[Righe estratte da una raccolta]

★ ★ ★ ★ ★

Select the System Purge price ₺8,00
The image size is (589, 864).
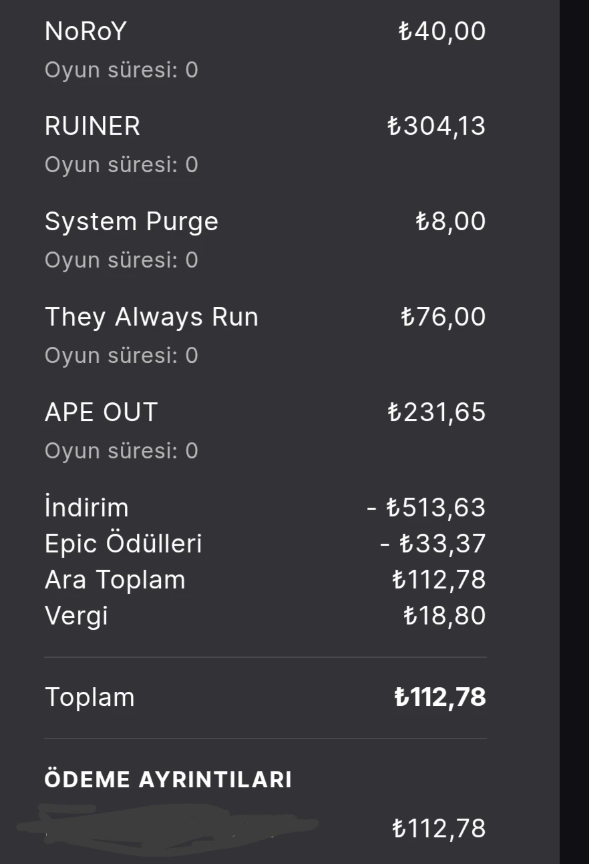pos(451,222)
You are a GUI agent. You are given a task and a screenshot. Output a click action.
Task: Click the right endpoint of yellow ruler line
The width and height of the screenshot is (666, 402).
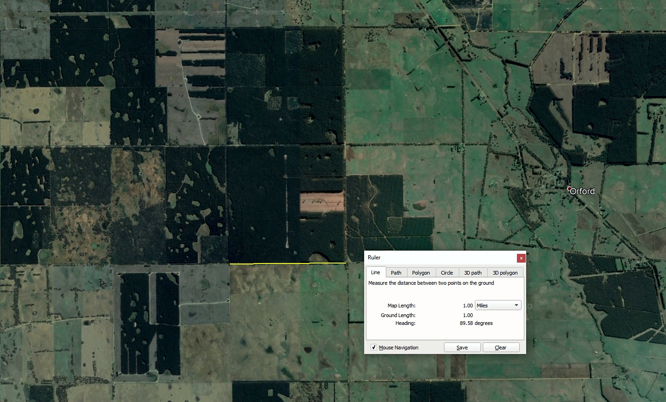pyautogui.click(x=346, y=263)
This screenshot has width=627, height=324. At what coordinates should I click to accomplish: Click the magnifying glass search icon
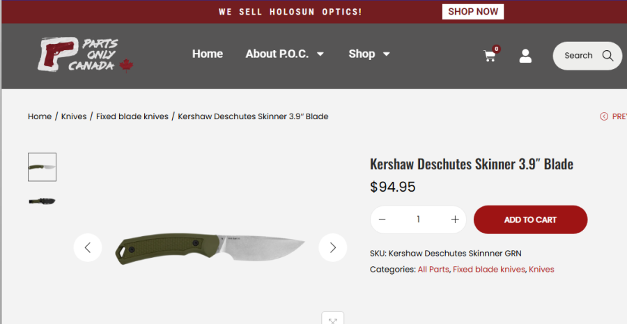tap(607, 56)
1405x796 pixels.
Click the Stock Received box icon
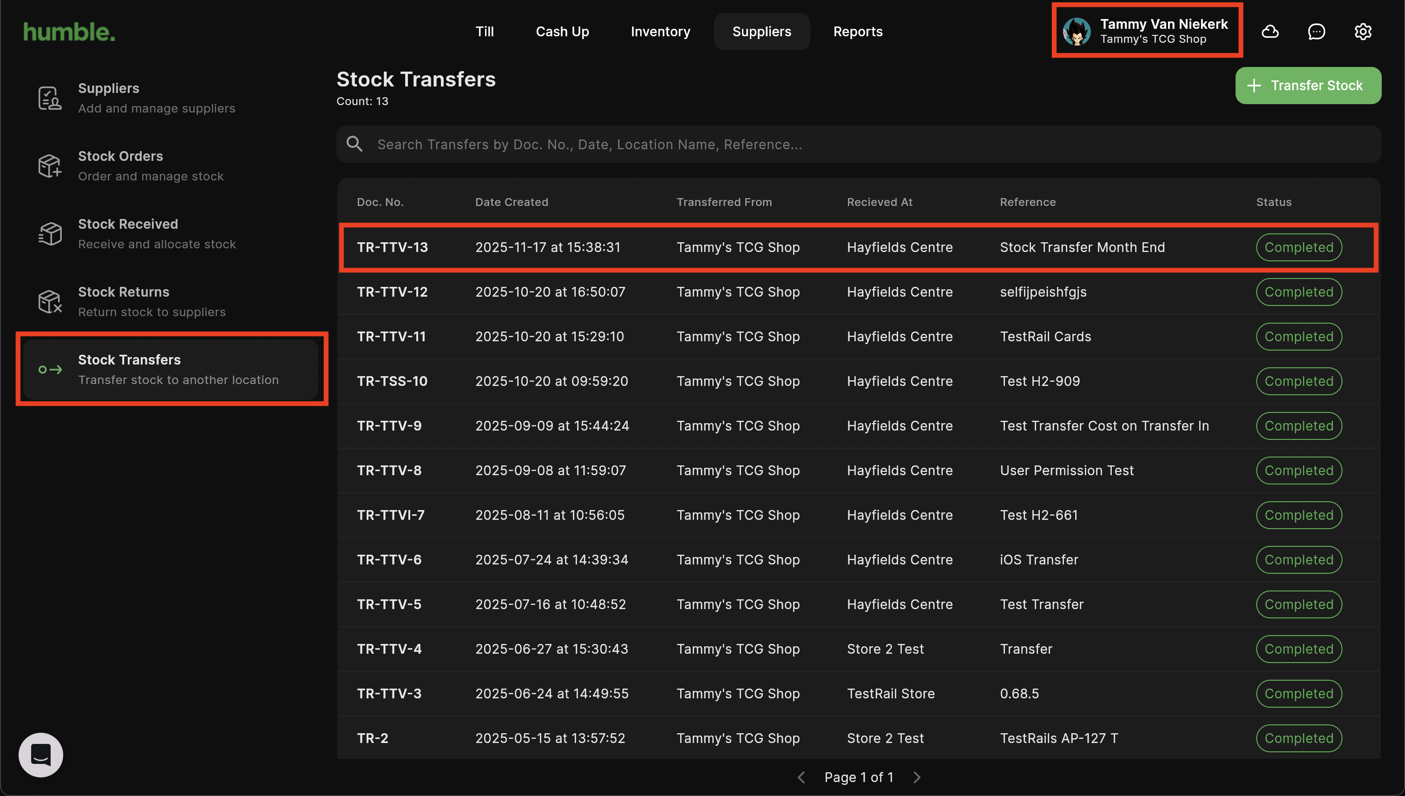pos(50,234)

★ ★ ★ ★ ★

◆ **Problema da risolvere**: Riscrivi tutte le righe qui sopra sostituendo ogni "screenshot" con "screen capture" e lasciando invariato tutto il resto. Non includere le immagini nella risposta.

◆ **Soluzione scritta**:
Select the System Purge price ₺8,00
The image size is (589, 864).
pos(451,222)
You are a GUI agent. You are given a task and a screen capture. Output a click action.
Task: Click the right endpoint of yellow ruler line
The width and height of the screen capture is (666, 402).
pyautogui.click(x=346, y=263)
This screen capture has width=627, height=324. At what coordinates should I click to accomplish: Click the magnifying glass search icon
tap(607, 56)
1405x796 pixels.
Click the Stock Received box icon
pos(50,234)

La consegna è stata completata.